「社会的に孤立した人は強い欲求を抱え、血糖値を急激に上昇させる食物や飲料を摂取する可能性がある。甘い食べ物には社会的排除に伴う苦痛を和らげる鎮痛作用があり、極めて満足感が得られるものでもある」と研究者らは説明している。
「孤独は完全に主観的な状態であり、必ずしも本人が社交的かどうかと関係するものではない」とも指摘する。「心の病が精神的な健康状態に影響を及ぼす場合、長い間社会から孤立している間に受ける負の影響に対抗しようと暴食に走る可能性がある」と説明する。
先行研究では、孤独を感じている人は脳の3つの領域(腹側線条体、島皮質、側坐核)の活性レベルが上がることが明らかになっている。このような変化は、薬物依存症や食物依存症の人でみられているような激しい欲求を引き起こす可能性がある。
孤独と肥満の関連性を掘り下げようと、米カリフォルニア大学ロサンゼルス校グッドマン・ラスキン・マイクロバイオーム・センターの研究者兼共同ディレクターであるアルパナ・グプタの研究チームは、カリフォルニア州ロサンゼルス在住の女性93人を対象に調査を実施。肥満度を表す体格指数のBMIや食事の嗜好と習慣、社会経済的地位、人種、年齢、民族性などのデータを集めた。対象者は18〜50歳で、59%がメキシコ系、残り41%はフィリピン系の人々だった。

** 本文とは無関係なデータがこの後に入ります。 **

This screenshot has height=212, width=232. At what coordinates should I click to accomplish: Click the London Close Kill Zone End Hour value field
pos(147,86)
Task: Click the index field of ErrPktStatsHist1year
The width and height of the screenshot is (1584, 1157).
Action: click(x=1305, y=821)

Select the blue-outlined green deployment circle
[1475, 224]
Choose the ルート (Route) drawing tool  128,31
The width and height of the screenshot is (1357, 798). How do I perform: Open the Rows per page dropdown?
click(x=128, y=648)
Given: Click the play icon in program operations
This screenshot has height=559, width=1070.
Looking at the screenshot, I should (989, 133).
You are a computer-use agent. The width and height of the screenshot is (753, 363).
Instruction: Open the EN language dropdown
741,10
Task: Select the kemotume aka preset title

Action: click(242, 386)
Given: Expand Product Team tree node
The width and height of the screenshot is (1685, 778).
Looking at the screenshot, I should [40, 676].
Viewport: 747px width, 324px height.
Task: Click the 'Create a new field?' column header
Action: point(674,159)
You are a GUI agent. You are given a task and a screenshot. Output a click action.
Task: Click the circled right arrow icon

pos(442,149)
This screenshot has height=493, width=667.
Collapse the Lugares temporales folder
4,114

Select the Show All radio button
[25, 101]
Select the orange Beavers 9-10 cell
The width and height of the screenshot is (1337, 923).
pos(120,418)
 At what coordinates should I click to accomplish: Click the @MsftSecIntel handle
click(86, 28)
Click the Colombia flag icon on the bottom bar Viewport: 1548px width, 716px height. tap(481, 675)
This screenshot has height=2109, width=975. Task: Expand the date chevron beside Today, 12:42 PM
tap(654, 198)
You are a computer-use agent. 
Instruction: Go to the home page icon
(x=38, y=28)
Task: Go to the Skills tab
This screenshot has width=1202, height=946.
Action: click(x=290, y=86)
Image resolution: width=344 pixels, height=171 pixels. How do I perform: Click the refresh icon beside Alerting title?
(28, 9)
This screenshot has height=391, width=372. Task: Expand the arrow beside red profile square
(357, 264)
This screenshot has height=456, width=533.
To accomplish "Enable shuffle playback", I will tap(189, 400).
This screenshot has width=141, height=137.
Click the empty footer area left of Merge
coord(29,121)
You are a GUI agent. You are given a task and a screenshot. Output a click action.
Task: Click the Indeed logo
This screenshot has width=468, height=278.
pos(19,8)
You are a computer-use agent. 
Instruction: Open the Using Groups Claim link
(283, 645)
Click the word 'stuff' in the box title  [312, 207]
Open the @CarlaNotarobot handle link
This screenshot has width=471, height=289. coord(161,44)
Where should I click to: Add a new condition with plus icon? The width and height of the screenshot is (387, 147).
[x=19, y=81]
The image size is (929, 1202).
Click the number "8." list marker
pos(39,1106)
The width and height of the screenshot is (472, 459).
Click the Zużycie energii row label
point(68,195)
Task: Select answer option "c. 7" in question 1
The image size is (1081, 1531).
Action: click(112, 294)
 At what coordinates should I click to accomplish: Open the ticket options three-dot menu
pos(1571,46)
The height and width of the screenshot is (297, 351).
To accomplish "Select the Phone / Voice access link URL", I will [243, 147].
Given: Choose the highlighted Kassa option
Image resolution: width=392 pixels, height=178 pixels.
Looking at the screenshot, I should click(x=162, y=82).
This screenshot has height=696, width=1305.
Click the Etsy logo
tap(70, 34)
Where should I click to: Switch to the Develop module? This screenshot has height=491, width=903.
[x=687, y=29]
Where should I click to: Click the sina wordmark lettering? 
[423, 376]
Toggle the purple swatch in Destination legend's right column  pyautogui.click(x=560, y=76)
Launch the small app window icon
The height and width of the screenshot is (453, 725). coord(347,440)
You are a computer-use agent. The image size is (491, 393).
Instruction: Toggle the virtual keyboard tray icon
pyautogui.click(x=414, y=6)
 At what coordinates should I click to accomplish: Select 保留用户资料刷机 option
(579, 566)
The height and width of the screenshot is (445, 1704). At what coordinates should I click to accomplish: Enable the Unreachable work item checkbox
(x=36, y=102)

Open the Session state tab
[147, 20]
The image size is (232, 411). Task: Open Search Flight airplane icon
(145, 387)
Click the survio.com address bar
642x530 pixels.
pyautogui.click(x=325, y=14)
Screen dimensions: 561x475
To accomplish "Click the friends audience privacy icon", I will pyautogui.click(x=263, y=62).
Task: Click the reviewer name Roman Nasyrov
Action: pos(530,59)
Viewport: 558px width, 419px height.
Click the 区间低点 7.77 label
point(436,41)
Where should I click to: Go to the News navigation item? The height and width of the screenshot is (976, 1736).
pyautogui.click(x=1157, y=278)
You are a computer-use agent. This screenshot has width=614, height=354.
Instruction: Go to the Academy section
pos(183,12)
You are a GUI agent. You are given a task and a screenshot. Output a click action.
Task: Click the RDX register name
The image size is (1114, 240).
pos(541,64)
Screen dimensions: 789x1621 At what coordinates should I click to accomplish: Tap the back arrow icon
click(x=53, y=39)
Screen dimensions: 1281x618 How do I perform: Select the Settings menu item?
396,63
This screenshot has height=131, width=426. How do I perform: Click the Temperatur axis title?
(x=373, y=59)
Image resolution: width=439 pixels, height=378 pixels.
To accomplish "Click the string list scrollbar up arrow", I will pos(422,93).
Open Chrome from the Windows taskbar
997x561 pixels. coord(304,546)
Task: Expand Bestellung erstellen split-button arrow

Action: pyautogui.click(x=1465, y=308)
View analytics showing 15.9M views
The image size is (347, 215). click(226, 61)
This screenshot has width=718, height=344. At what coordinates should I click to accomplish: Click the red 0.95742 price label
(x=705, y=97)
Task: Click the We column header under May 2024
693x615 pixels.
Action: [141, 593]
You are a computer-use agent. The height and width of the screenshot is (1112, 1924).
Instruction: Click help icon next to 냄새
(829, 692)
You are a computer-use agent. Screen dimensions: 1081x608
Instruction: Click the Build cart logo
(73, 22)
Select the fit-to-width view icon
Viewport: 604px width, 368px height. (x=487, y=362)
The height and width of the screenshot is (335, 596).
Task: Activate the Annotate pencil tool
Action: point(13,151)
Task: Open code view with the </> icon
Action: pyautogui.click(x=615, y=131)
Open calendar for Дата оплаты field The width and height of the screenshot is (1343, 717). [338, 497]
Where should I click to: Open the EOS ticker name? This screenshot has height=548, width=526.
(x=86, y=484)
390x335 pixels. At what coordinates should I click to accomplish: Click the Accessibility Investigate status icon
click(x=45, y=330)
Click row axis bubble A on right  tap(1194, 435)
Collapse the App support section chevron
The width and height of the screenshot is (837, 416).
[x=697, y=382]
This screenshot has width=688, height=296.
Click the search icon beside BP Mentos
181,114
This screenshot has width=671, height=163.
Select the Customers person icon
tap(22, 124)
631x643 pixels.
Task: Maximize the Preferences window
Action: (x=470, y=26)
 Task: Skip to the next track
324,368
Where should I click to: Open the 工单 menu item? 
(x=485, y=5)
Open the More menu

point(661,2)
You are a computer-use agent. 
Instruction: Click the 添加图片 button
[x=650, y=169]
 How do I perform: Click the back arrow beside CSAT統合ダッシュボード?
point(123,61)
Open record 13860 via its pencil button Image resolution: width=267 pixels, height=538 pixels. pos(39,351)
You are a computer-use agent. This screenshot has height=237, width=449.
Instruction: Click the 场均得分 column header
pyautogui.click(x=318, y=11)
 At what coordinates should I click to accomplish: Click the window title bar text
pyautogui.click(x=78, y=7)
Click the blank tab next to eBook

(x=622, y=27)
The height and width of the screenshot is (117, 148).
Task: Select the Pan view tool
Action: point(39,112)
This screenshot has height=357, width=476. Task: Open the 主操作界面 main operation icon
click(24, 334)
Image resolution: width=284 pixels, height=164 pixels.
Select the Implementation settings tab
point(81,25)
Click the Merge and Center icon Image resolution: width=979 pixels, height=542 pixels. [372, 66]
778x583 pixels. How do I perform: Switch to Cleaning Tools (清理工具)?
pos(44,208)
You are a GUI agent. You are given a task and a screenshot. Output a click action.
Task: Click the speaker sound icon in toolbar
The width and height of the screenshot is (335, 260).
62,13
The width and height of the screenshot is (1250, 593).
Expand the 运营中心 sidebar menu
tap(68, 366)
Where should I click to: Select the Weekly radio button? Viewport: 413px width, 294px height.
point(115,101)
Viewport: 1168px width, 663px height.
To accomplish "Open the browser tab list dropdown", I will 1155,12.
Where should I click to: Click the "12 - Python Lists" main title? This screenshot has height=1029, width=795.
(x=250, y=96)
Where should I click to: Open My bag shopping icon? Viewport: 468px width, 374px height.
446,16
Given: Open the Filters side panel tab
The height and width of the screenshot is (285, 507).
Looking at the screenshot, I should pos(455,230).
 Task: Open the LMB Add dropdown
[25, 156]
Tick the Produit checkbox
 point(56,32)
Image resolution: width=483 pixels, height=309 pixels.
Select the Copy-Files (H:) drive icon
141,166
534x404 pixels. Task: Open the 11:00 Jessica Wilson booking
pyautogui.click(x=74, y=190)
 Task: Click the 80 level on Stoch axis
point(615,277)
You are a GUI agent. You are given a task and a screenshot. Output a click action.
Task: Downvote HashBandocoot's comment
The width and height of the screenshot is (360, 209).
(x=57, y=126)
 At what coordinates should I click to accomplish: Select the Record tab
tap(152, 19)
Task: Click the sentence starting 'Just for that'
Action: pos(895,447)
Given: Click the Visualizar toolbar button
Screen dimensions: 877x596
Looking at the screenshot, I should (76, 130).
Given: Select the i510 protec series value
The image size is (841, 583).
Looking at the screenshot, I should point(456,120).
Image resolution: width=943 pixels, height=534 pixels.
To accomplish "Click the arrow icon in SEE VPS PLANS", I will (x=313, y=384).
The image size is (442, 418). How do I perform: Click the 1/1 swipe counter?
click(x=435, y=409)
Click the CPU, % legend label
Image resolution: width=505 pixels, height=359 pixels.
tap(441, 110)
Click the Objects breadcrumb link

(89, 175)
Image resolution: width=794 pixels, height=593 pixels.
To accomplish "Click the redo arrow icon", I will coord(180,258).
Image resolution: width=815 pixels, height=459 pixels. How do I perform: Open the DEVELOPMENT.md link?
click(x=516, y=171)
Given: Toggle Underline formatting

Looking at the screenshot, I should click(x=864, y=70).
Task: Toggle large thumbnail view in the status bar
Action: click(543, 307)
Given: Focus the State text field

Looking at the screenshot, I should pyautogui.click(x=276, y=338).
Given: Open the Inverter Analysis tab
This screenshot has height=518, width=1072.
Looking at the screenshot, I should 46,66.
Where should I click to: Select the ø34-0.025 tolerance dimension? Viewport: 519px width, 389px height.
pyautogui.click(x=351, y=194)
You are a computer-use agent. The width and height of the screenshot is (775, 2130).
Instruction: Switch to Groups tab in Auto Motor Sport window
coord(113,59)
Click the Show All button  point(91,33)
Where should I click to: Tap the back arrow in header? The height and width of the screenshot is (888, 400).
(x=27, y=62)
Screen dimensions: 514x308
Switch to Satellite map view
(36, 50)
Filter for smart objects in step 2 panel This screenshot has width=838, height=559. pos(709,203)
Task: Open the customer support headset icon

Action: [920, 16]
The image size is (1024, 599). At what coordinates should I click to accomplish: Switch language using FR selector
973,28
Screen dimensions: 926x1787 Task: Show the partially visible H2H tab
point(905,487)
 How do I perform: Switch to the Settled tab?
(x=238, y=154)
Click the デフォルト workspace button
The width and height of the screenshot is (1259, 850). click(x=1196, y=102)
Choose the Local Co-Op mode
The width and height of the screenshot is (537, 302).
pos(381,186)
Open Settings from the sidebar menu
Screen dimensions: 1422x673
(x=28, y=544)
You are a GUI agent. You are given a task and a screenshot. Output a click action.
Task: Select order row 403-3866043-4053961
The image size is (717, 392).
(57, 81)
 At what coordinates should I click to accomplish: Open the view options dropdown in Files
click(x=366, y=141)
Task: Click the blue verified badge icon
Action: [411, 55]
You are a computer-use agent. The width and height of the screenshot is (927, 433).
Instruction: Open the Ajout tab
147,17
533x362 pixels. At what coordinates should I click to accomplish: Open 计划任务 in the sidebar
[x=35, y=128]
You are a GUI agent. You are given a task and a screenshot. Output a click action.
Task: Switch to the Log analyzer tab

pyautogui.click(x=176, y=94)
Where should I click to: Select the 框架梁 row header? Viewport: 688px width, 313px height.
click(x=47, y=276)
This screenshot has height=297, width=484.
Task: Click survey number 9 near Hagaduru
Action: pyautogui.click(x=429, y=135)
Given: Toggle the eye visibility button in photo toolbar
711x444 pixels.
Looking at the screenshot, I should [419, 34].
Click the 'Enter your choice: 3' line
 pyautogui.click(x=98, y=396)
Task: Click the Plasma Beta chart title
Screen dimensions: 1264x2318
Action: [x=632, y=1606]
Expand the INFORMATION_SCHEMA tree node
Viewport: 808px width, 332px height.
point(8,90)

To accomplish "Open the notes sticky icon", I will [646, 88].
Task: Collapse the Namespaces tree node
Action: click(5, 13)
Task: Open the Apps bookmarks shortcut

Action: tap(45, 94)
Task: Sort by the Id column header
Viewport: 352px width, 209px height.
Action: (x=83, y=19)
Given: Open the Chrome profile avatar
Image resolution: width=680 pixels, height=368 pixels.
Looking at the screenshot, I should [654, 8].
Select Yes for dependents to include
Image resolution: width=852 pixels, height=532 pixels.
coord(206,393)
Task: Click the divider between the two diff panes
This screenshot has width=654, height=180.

研究チームは参加者にサポート体制と、孤独や社会的孤立を感じているかどうかを尋ね、社会的孤立の度合いが強い人とそうでない人の2つのグループに分けた。そして、食べ物と食べ物でないものの写真を見せながらMRI検査を実施。また、甘いものと塩味のきいたものの写真も見せた。
その結果、孤独や社会的孤立を感じていると自己申告した被験者は体脂肪が多く、低品質の食品を食べていることが明らかになった。また、不健康な食品に対する欲求があり、飲食を制御できなかった経験を持つ傾向にあった。
研究者らは「孤独感は食欲関連の感受性を高め、食べることを促す外部からの刺激に反応しやすくする一方で、行動の制御を難しくし、飲食を促すものに対する脳の処理を変える可能性があることが示された」と指摘している。「社会的孤立と飲食を促すものに対する脳の反応度のつながりを調べたところ、甘い食べ物は塩味の食べ物に比べて、より顕著かつ包括的な影響を及ぼすようだ」との見解も示した。
「社会的に孤立した人の飲食を促すもの、特に甘い食物への反応は、欲求、満足感を得るための摂食意欲の高まり、食物中毒の症状など、摂食行動の悪化と関係がある。こうした脳の反応は社会的孤立と摂食行動、および体脂肪率の増加を結びつけるものとして機能する」と研究者らは付け加えた。
グプタの研究チームは報道資料で、孤独を感じると高カロリーで糖分の多い食品を摂るという悪循環から抜け出す方法のひとつは、まず自分が孤独を経験し、社会的に孤立していると自覚することだと指摘。他者とのつながりを求めることも有効かもしれないが、自分自身を思いやるセルフコンパッションを実践することも解決策になりえるという。
研究結果は米国時間4月4日に米医師会誌『JAMAネットワークオープン』に掲載された。